The revision adds a global signal for a stack ID for the high-density version of pseudo-channel mode, as well as a few other formerly unmentioned redundant signals and the method of using them, a catastrophic thermal event signal, and a few other changes.The stack height doesn't change. Both JEDEC papers describes up-to 8-dies (layers) with one channel per die (layer). Seems that several differences between "HBM1" and "HBM2" weren't related to JEDEC standard, but to manufacturers decision (in particular: manufacturing process, max. four layers per chip for "HBM1"…)
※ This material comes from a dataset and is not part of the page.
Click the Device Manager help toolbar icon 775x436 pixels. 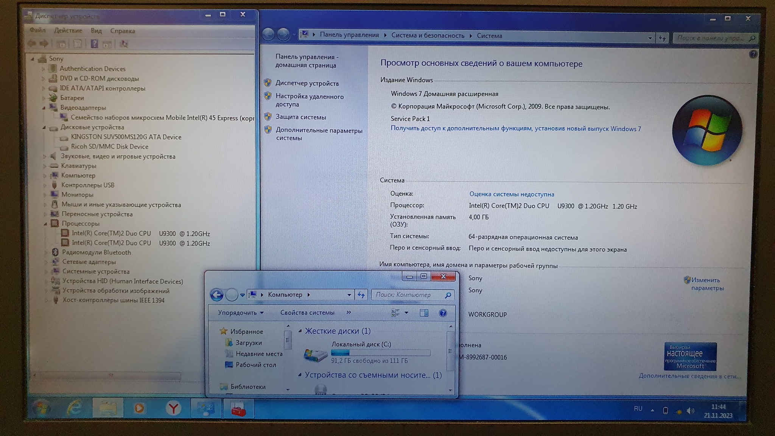coord(94,44)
If the revision is merely a codification of what Fiji already does, then that would be fine, but if the revision is a summation of various lessons learned from Fiji and other stakeholders, Fiji's support if there is support may come with an asterisk.
The behaviors with pseudo-channel and the new stack ID signal (seems like a chip-select except for picking between two 4-hi halves of an 8-hi stack) sort of suggest that in the universe of possible implementations, HBM is starting to lean in a direction.
There's a row hammer mitigation mode, if a GPU should care, and the highest density stack comes with pseudo-channel and the stack ID signal. As an aside, Nvidia is the GPU vendor so far that has mooted planning a product that uses 8GB stacks, since they discuss a 32GB future compute product.
The prior revision has a capacity ceiling that would allow an 8GB card.Rebranding as a 8GB card with optimized PCB and/or firmware for higher clocks / lower power consumption. Something like the treatment that Hawaii got in the 290->390 transition.
Like I said before, I'm convinced that Fiji won't be replaced in 2016.
The latest HBM can take things to 32GB, and also inserts some requirements like thermal event signalling as density increases.